Salvador Dalí and the circus are so aesthetically suited to each other, it’s a wonder they’ve never before been paired together. Creator Daniele Finzi Pasca clearly thought the same thing when he put together La Verità (Italian: ‘the truth’), a vaudeville circus act indebted to the masterful surrealist painter.
Dalí’s characteristic dreamscapes are everywhere in La Verità. Performers don huge Rhino heads playing piano as an enchanting aerial hoop act transpires above, ballerinas in Dalí masks sway and bop and a contortionist act seems to defy the physical limits of human capability. It’s an almost-overwhelming visual banquet that could have seemed indulgent, but is splendidly countered by an offbeat, farcical sense of humour.
Dividing each act, the 9×15 metre canvass slides down, engulfing the stage and dwarfing the performers. This painting, a recreation (in Dalí’s mind) of the last moments of the Wagner-inspired Ballet Mad Tristan, hasn’t actually been on display for over fifty years.

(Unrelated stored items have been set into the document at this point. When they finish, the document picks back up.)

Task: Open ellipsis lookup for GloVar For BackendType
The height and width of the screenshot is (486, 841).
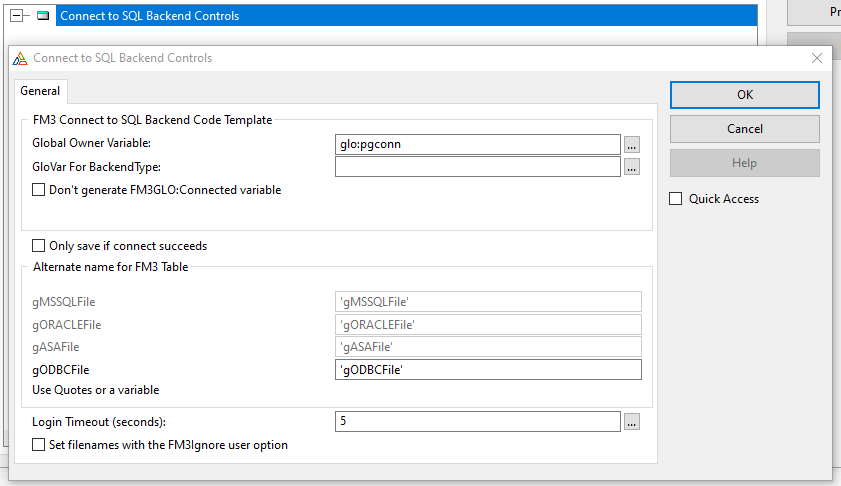Action: pos(631,167)
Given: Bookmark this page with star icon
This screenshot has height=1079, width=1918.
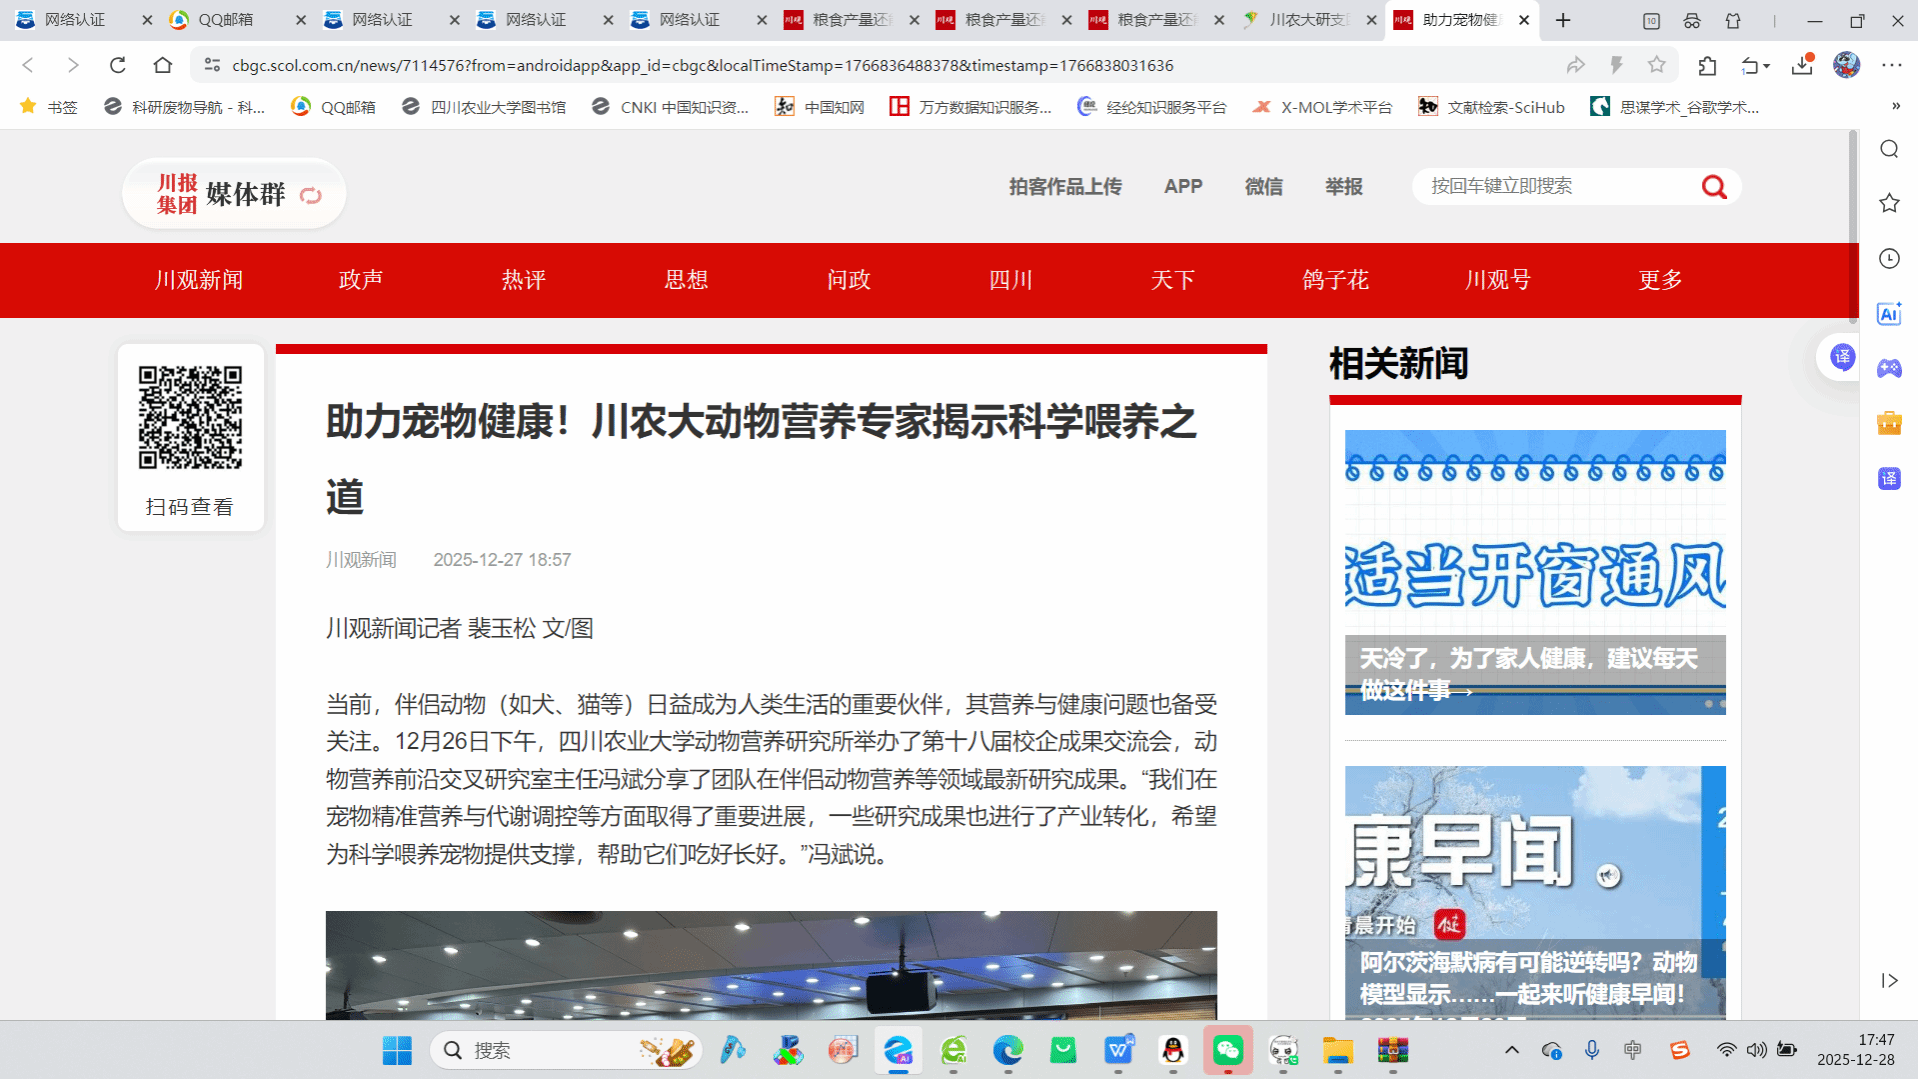Looking at the screenshot, I should coord(1657,65).
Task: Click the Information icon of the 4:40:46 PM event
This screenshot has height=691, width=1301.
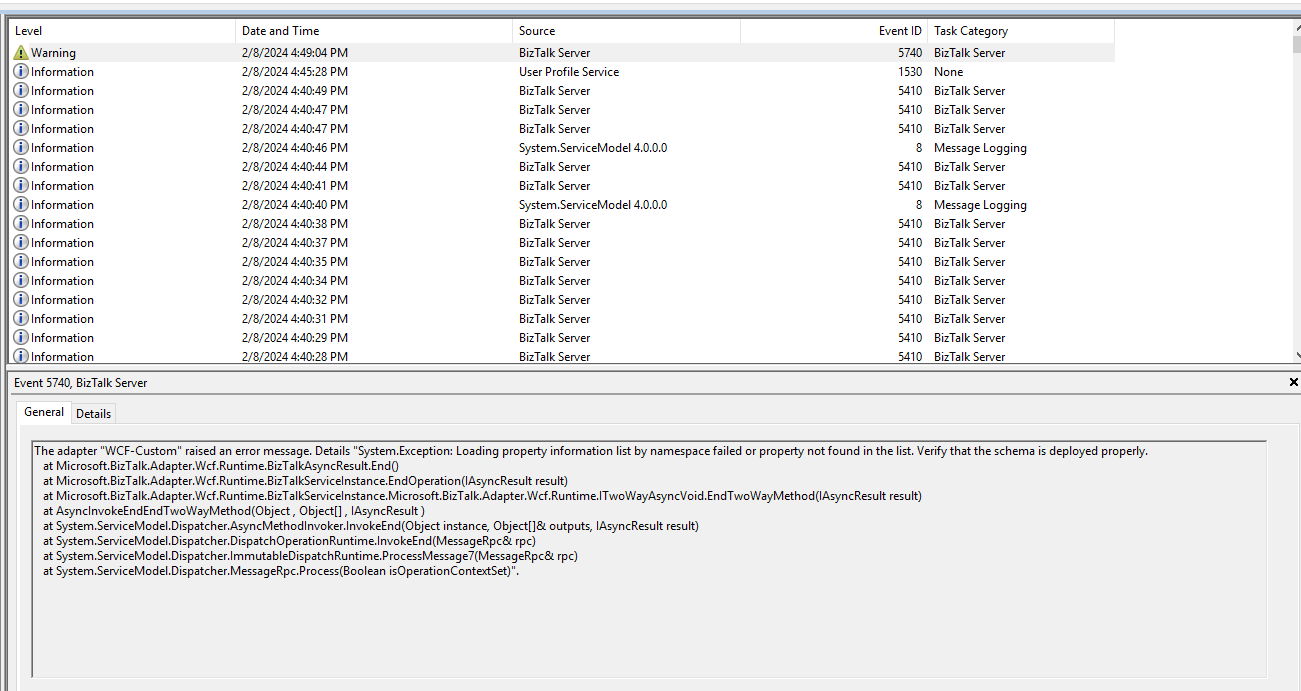Action: [21, 148]
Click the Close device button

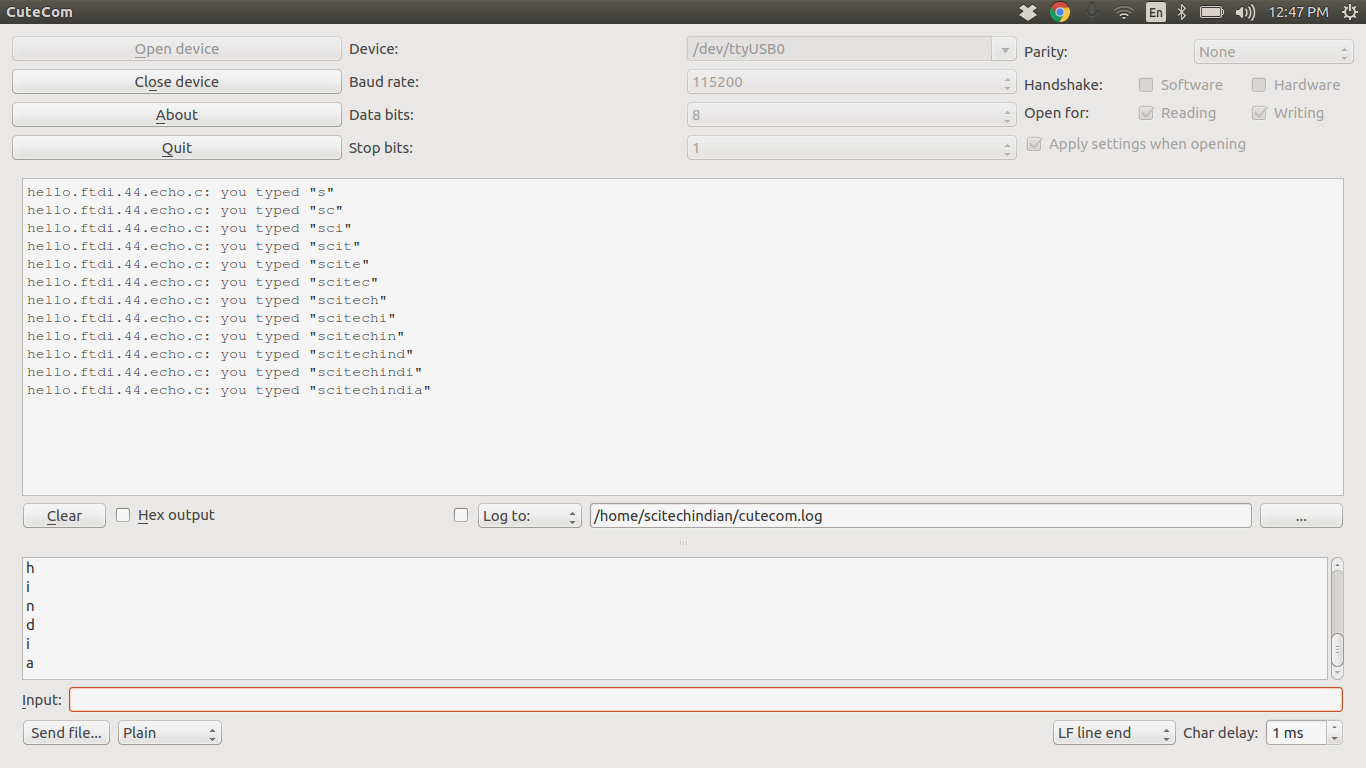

Following the ballet’s premiere in 1944, the canvas ended up in prop storage at the Metropolitan Opera. Anonymous art collectors purchased it in 2009, with whom it remained until they contacted Daniele Finzi Pasca. Instead of putting it in a museum, Finzi said, the collectors wanted it to be on display again, brought back to life in its original context as part of a vibrant, strange and touching performance.
Wagner’s original opera is a tragic love story. Isolde, an Irish Princess, is fated to marry King Marke, despite already being in love with Tristan. When the two lovers are caught in the throes of passion after Marke returns from a hunting trip, he kills Tristan and the play closes with Isolde’s suicide, as she wishes to join him in the afterlife.
Dalí’s painting possess all of his trademarks: two sexually ambiguous figures, at once hideous and beautiful. One, its face wrapped in gauze, reaches out with oversized, claw-like hands while a floating wheelbarrow sails away from its back. The other cradles its side, where a big crack has appeared and traverses threateningly up its neck, soon to split the body in two. A dandelion covers the second figure’s face.
In some of La Verità’s more tender moments, torturous expressions of love are evoked through physically demanding performances. In one of the highlight acts, performer Felix Salas dances with a doll, the movements of which are controlled by three performers clad in black. Salas bends his body into impossibly weird shapes, twisting his torso backwards while his legs and head forward to the audience.
As a gesture of devotion, he bends—upside down, with his feet—to pick up a flower and give it to her.
‘Doesn’t that hurt?’ a female voice says.
‘Only a little bit,’ he grunts with a smile.
There was also the hair-raising act featuring dream team Jean-Philippe Cuerrier and pint-sized Erika Bettin on roller skates. As they spun quicker and quicker, he holding her with one hand or none, the audience gasped and laughed in amazement. Cuerrier flexed his muscles and grinned after every successful spin.
This cheeky sense of humour really gave La Verità its own footing. Hosts Beatriz Sayad and Finzi Pasca would appear between acts, usually to discuss the backdrop. As with all the performers, Sayad and Pasca had a comfortable chemistry. They bantered, hit each other and played off each other well in an impressive costume-swapping act. Sayad perhaps got the biggest laugh, as she attempted to decode Dalí’s symbolism:
‘And this dandelion here, which is clearly meant to represent … sperms!’
Plenty of dandelion sperms dotted the stage in some acts, showcasing Hugo Gargiulo’s lavish stage design. Gargiulo coated the stage in a dim haze like the inside of a lightbulb, while sparse props such as helixes, giant goats’ heads and big floral dresses transformed the State Theatre into a desert-like dreamscape. Giovanna Buzzi’s costume design was no less surreal, creating characters who fit perfectly into the setting.
Maria Bonzanigo’s musical score was one of the most transcendent aspects of the performance. At times dramatic and intense, the strings wavered and floated with the aerial performers or matched the comical chaos of an impressive juggling act.
John Shands from the Sydney Morning Herald criticised La Verità for leaning heavily on the entertainment and failing to transport viewers’ imaginations. He’s not wrong about the emphasis on entertainment, but this is precisely the performance’s strong point. Dalí is paid homage to but he is also parodied; a loose narrative about an auction for his painting makes this clear, as well as a dance sequence with performers wearing Dalí masks. The show is poking fun and having a great time doing it; Finzi Pasca wants his audience smiling from ear to ear and filling the auditorium with laughter, and they certainly were.